Va detto che, a parte le pressioni degli USA, motivate dalla coscienza della perdita dell’egemonia globale, vengono sollevate perplessità e posti freni allo sviluppo degli accordi con la Cina anche dall’interno della stessa UE, da parte di paesi che con la Cina avevano già firmato precedentemente accordi anche più estesi e impegnativi. Ciò è dovuto alla forte concorrenza tra paesi imperialisti che esiste anche all’interno dell’Unione Europea. Dal punto di vista degli interessi di classe del proletariato, dobbiamo rilevare che questo tipo di accordi sta mettendo in crisi l’egemonia statunitense, aprendo contraddizioni nel fronte imperialista che i Partiti Comunisti dovranno essere in grado di utilizzare a vantaggio della classe operaia, non solo in Italia.
Il segretario generale, compagno Marco Rizzo, dirige un raduno del partito a Roma, maggio 2019 @Jacopo Brogioni
Qual è la Sua opinione sul conflitto commerciale tra USA e Cina e come giudica in generale l’atteggiamento statunitense nelle relazioni internazionali?
Gli Stati Uniti sono coscienti del fatto che stanno perdendo il loro ruolo egemonico nel mondo, pur rimanendo una temibile potenza imperialista. La loro economia è minata da ricorrenti crisi di sovrapproduzione, da un crescente impoverimento della popolazione e da un debito pubblico senza eguali al mondo, a cui fanno fronte stampando carta moneta. L’enorme massa di dollari, immessi sui mercati mondiali come equivalente generale delle merci nei pagamenti internazionali, è sorretta, di fatto, solo dalla supremazia militare e politica, un fattore difficile da mantenere nelle condizioni odierne che ormai è entrato in crisi, messo in discussione dagli stessi alleati tradizionali degli USA, prima fra tutte l’UE.
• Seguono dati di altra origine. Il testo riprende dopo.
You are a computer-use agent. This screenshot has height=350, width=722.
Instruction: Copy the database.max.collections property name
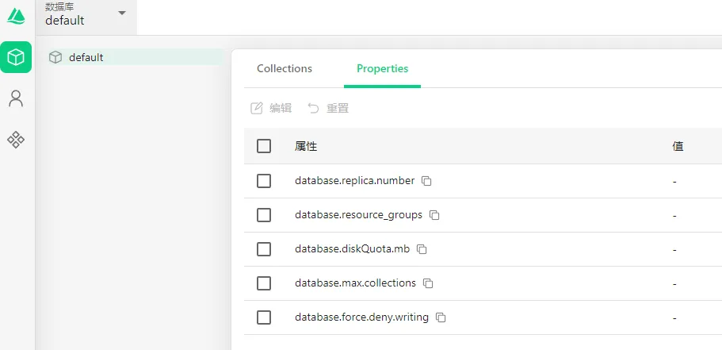(x=428, y=283)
C’è quindi da aspettarsi un incremento dell’aggressività degli Stati Uniti sul piano internazionale. Lo stiamo vedendo nell’introduzione dei dazi sulle merci importate dalla Cina, ma ancora di più nelle sanzioni economiche contro Russia, Venezuela, Cuba, RPDC, Iran, nel tentativo di indebolire questi paesi economicamente per poi destabilizzarli e rovesciarne il sistema politico, sociale ed economico.
Un’aggressione per ora soltanto economica, che rischia, però, di trasformarsi in aggressione armata, in una guerra vera e propria di proporzioni devastanti. Per questa ragione, il nostro Partito si batte da sempre contro l’imperialismo USA, per la denuncia dei trattati di cooperazione militare con quel paese, per l’uscita dell’Italia dalla NATO e sostiene la giusta lotta dei popoli per il diritto a decidere il proprio destino senza ingerenze imperialiste
La Nuova Via della Seta: qual è il ruolo di questa iniziativa nella cooperazione tra Cina, Italia e gli altri paesi europei?
Il progetto cinese è di per sé interessante e potrebbe avere anche delle ricadute positive per i lavoratori dei paesi coinvolti.
Sotto questo aspetto, che per noi è fondamentale, tutto dipenderà da quanto il proletariato saprà spostare i rapporti di forza a proprio favore, sviluppando un’efficace lotta di classe per impedire che dei benefici derivanti da un progetto, realizzato grazie al suo lavoro, si appropri, ancora una volta, il capitale.
Questo dipenderà anche da quanto i Partiti Comunisti sapranno utilizzare a vantaggio dei lavoratori le contraddizioni, potenzialmente positive, che la Nuova Via della Seta indubbiamente apre nelle relazioni internazionali, finora dominate dagli USA.